• Consignes à suivre:
a) Répondez d'après le texte sur Épicure :
(i) Quelle vocation le webtoon Philocomix se donne-t-il ?
(ii) Qu'est-ce qui est moins connu que l'adjectif « épicurien » ?
(iii) Pour qui le philosophe est-il pris à tort ?
b) Les affirmations suivantes s'accordent-elles avec le texte sur Épicure ? Justifiez chaque réponse par une citation.
(i) Épicure est présenté comme une figure majeure de la philosophie du bonheur.
(ii) La doctrine d'Épicure est mieux connue que l'adjectif « épicurien ».
(iii) Les calomnies contre Épicure et sa doctrine sont récentes.
c) Rédigez la suite du texte sur Épicure en reprenant après sa dernière phrase.

• Texte d'étude:
-*-*-
En route vers le bonheur avec Épicure dans Philocomix

Par le 4 janvier 2021

Le webtoon Philocomix a pour vocation de conduire les lecteurs sur la voie du bonheur. Aussi c’est avec évidence qu’Épicure – philosophe iconique du bonheur – se voit attribuer une place dans l’aventure. Nous allons voir en quoi le philosophe, souvent associé au plaisir, est en réalité un auteur calomnié dont la doctrine est en vérité moins connue que ne l’est l’adjectif « épicurien ».

Épicure : une doctrine mal interprétée

Épicure est un philosophe mal compris et calomnié
L’Épicurisme : un hédonisme mal compris

Épicure et sa doctrine ont depuis toujours souffert de calomnies. Mais de quelle manière ? Souvent associé à l’hédonisme et au plaisir, le philosophe est pris pour ce qu’il n’est pas : un débauché !
-*-*-
• Données fournies:
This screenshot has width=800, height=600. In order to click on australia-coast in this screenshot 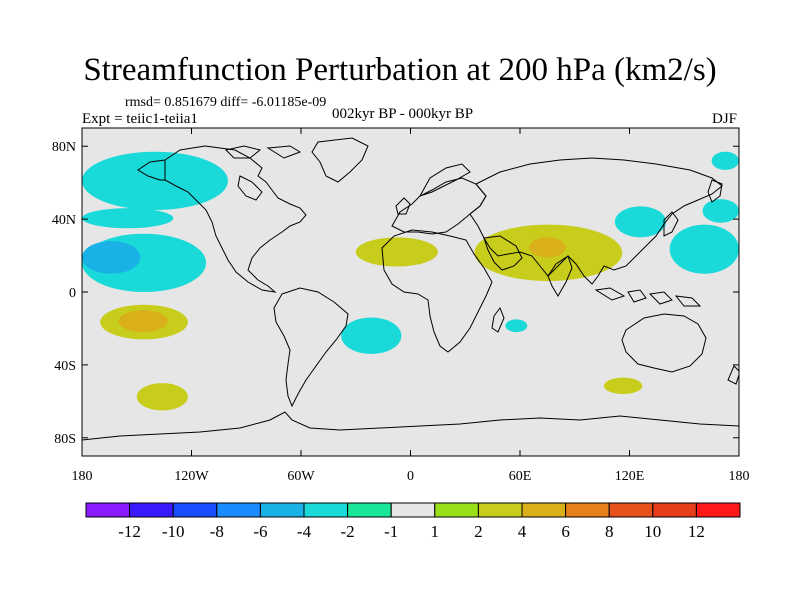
-*-*-
• Réponses par consigne:
a)
(i) Conduire les lecteurs sur la voie du bonheur.
(ii) La doctrine d'Épicure.
(iii) Pour un débauché.

b)
(i) Oui : « philosophe iconique du bonheur ».
(ii) Non : « dont la doctrine est en vérité moins connue que ne l'est l'adjectif « épicurien » ».
(iii) Non : « ont depuis toujours souffert de calomnies ».

c)
Du grec ἡδονή (hédonê), l’hédonisme est la philosophie du plaisir. Toutefois il s’agit de s’interroger sur la nature de ce plaisir ! Car si d’aucuns se disent épicuriens lorsqu’ils font bonne chère, Épicure n’a pourtant rien de ceux que l’on nomme des bons vivants. Car l’épicurisme est en fait une éthique, une bonne conduite philosophique, et les épicuriens sont des ascètes.

Le plaisir, c’est la satisfaction d’un désir. Et Épicure divise les désir en trois catégories : il y a les désirs naturels et nécessaires, les désirs naturels et non-nécessaires, et les désirs vains. Boire est un désir naturel, mais l’on peut très bien se contenter d’eau. Une boisson plus sophistiquée est l’objet d’un désir naturel mais non-nécessaire : on peut par exemple vivre et ressentir du plaisir sans boire de soda. Enfin, la gloire, les honneurs sont des désirs vains auxquels Épicure se refuse.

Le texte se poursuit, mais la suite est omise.